- _DATASET CONTENT_:
/---
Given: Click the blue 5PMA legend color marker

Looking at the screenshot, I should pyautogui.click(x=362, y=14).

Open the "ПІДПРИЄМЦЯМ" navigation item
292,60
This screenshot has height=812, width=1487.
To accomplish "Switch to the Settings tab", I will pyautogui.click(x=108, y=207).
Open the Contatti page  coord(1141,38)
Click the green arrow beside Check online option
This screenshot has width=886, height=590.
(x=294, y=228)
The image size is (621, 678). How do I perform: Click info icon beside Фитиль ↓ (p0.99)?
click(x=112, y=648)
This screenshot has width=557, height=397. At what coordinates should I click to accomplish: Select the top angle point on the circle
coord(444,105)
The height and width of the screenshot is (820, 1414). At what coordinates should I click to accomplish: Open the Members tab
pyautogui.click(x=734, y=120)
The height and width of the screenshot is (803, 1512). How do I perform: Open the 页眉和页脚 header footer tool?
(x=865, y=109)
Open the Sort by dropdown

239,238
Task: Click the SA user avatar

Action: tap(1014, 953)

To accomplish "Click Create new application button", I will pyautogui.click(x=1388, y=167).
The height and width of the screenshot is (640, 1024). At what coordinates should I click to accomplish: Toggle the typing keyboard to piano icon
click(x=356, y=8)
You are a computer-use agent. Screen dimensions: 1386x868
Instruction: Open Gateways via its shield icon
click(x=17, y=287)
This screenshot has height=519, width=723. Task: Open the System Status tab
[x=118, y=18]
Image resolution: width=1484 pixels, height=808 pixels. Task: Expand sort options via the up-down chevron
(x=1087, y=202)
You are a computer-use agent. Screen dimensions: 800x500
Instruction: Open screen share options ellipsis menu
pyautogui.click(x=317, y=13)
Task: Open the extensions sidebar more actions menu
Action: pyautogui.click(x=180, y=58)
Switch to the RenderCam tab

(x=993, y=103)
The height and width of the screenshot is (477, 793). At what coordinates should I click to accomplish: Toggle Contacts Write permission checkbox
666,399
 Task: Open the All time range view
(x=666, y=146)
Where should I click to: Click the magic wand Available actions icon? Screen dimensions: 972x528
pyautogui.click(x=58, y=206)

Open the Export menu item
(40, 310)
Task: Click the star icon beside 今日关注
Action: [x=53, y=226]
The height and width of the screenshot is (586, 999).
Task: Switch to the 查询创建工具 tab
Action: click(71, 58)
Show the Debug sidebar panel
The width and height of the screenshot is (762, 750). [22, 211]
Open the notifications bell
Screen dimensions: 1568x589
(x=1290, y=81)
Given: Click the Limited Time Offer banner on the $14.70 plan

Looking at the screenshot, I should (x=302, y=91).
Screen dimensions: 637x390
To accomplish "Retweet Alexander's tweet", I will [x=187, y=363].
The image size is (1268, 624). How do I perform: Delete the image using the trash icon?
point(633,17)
\---
- _ABOUT THIS EXERCISE_:
Copy every record precisely, omitting nothing.

- _OUTPUT FOR THIS TASK_:
Given: Click the blue 5PMA legend color marker

Looking at the screenshot, I should pyautogui.click(x=362, y=14).

Open the "ПІДПРИЄМЦЯМ" navigation item
292,60
This screenshot has height=812, width=1487.
To accomplish "Switch to the Settings tab", I will pyautogui.click(x=108, y=207).
Open the Contatti page  coord(1141,38)
Click the green arrow beside Check online option
This screenshot has width=886, height=590.
(x=294, y=228)
The image size is (621, 678). How do I perform: Click info icon beside Фитиль ↓ (p0.99)?
click(x=112, y=648)
This screenshot has width=557, height=397. At what coordinates should I click to accomplish: Select the top angle point on the circle
coord(444,105)
The height and width of the screenshot is (820, 1414). At what coordinates should I click to accomplish: Open the Members tab
pyautogui.click(x=734, y=120)
The height and width of the screenshot is (803, 1512). How do I perform: Open the 页眉和页脚 header footer tool?
(x=865, y=109)
Open the Sort by dropdown

239,238
Task: Click the SA user avatar

Action: tap(1014, 953)

To accomplish "Click Create new application button", I will pyautogui.click(x=1388, y=167).
The height and width of the screenshot is (640, 1024). At what coordinates should I click to accomplish: Toggle the typing keyboard to piano icon
click(x=356, y=8)
You are a computer-use agent. Screen dimensions: 1386x868
Instruction: Open Gateways via its shield icon
click(x=17, y=287)
This screenshot has height=519, width=723. Task: Open the System Status tab
[x=118, y=18]
Image resolution: width=1484 pixels, height=808 pixels. Task: Expand sort options via the up-down chevron
(x=1087, y=202)
You are a computer-use agent. Screen dimensions: 800x500
Instruction: Open screen share options ellipsis menu
pyautogui.click(x=317, y=13)
Task: Open the extensions sidebar more actions menu
Action: pyautogui.click(x=180, y=58)
Switch to the RenderCam tab

(x=993, y=103)
The height and width of the screenshot is (477, 793). At what coordinates should I click to accomplish: Toggle Contacts Write permission checkbox
666,399
 Task: Open the All time range view
(x=666, y=146)
Where should I click to: Click the magic wand Available actions icon? Screen dimensions: 972x528
pyautogui.click(x=58, y=206)

Open the Export menu item
(40, 310)
Task: Click the star icon beside 今日关注
Action: [x=53, y=226]
The height and width of the screenshot is (586, 999).
Task: Switch to the 查询创建工具 tab
Action: click(71, 58)
Show the Debug sidebar panel
The width and height of the screenshot is (762, 750). [22, 211]
Open the notifications bell
Screen dimensions: 1568x589
(x=1290, y=81)
Given: Click the Limited Time Offer banner on the $14.70 plan

Looking at the screenshot, I should (x=302, y=91).
Screen dimensions: 637x390
To accomplish "Retweet Alexander's tweet", I will [x=187, y=363].
The image size is (1268, 624). How do I perform: Delete the image using the trash icon?
point(633,17)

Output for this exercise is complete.